Tuesday 22 June 2010

Managing code and configuration synchronisation in an IIS web farm


This post has moved to http://wishfulcode.com/2010/06/22/managing-code-and-configuration-synchronisation-in-an-iis-web-farm/

When we think about version control, the most common purpose we associate with it is source code.

When we think about maintaining a farm of web servers, the initial problems to focus on solving are:

  1. Synchronisation – different nodes in the farm should not (unless explicitly told to) have different configuration or serve different content.
  2. Horizontal Scalability – I want to be able to add as many servers as required, without needing to spend time setting them up or without new builds taking more time to deploy.
  3. Reliability – no single point of failure (although this has varying levels – inability to run a new deployment is less severe than inability to serve content to users).
The scenario begs for a solution involving some kind of repository both of content (ie: runtime code) and configuration (ie: IIS setup), and most sensibly one that asks the member servers in the farm to pull content and configuration from an authoritative source, rather than having to maintain a list of servers to sequentially push to.

Synchronising Content

This sounds very similar to the feature set of many Distributed Version Control Systems. Thanks to James Freiwirth's investigation and code (and persistence!), we started with a set of commands in a script that would instruct a folder to fetch the latest revision of a set of files under Git version control and update to that revision. So now we could have multiple servers pulling from a central Git repository on another server and maintaining the same version between themselves. What's more, by using Git the following features are gained:

  • It's index-based – Git will fetch a revision and store it in its index before applying that revision to the working dir. That means, even on a slow connection, applying changes is very quick – no more half-changed working directory whilst waiting for large files to transfer. FTP, I'm talking to you!
  • It's optimised – Git will only fetch change deltas, and it's also very good at detecting repeated content in multiple files.
  • It's distributed – All the history of your runtime code folder will be maintained on each server. If you lose the remote source of the repositories, not only will you not lose the data because the entire history is maintained on each node, you will still be able to push, pull, commit and roll-back between the remaining repositories.
So you could commit from anywhere to your deployment Git repository, and have all servers in your web farm pick up these changes. And then you instantly gain revision control for all deployments. If you are manually copying files to your deployment environment and, now, to the origin of your repository (some environments can't help this - shock!) you never have to worry about overwriting files you'll later regret, and you're able to see exactly what's changed and when in your server environment. Or, if you have a build server producing your website's runtime code like us, then you can script the build output to be committed to your git (using NANT for example). James is a member of my development team, and he really changed the way we think about DVCS by introducing us to Git quite early on.



Synchronising IIS

Maintaining web server configuration across all servers is just as important as being able to synchronise content. In the past, options were limited. With IIS7 we gain the ability to store a very semantic and realtime representation of IIS configuration on any file path with the Shared Configuration feature. If we can somehow still store this information locally, but have it synchronised across all the servers then we are satisfying all 3 requirements for synchronisation, scalability and reliability.
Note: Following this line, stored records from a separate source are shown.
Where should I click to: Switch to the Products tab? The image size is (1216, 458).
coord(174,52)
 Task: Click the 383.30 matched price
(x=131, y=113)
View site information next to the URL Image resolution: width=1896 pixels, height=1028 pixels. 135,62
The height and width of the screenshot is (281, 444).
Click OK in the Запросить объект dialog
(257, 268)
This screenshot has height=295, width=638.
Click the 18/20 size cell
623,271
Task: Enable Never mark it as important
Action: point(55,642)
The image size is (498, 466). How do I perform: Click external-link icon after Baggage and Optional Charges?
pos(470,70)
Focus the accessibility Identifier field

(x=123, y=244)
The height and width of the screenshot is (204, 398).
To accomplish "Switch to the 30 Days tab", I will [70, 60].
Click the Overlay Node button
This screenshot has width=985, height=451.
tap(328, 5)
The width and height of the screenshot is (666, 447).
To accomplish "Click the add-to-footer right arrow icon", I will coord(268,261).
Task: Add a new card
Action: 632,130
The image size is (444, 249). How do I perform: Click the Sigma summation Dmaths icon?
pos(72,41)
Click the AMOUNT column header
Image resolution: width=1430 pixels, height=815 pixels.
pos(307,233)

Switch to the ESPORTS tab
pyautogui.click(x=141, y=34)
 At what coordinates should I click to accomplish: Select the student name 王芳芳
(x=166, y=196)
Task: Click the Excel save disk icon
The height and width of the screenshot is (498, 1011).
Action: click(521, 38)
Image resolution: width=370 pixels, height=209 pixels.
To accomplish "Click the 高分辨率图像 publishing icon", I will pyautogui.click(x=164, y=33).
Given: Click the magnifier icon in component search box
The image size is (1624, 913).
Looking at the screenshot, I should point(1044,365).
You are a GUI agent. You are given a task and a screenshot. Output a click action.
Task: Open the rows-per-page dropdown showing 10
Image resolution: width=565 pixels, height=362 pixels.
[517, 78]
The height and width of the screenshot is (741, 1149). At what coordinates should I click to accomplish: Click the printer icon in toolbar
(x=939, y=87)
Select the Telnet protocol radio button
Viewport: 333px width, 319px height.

To accomplish this, we can use the exact same method for synchronising IIS configuration that we use for content. We can set up a git repository, put in the IIS configuration, pull this down to each server and instruct each server's IIS to point to the working copy of the revision control repository. Then, we now have history, comments and rollback ability for IIS configuration. Being able to see each IIS configuration change difference is alone an incredibly invaluable feature for our multi-site environment.



Practical setup (on Amazon EC2)

The final task to accomplish is to identify what process runs on all the servers to keep them always pulling the latest version of both the content and the configuration. The best we've used so far is simple Windows 2008 Task Scheduler powershell scripts, which James gives examples of. However, these scripts themselves can change over time since they need to know which repositories to synchronise. This calls for yet another revision controlled repository. The scheduled tasks on the servers themselves are only running stub files which define a key, to identify which farm, and therefore which sites a server needs, and then runs another powershell script retrieved from a central git repository which ensures the correct content repositories for that farm are created and up to date.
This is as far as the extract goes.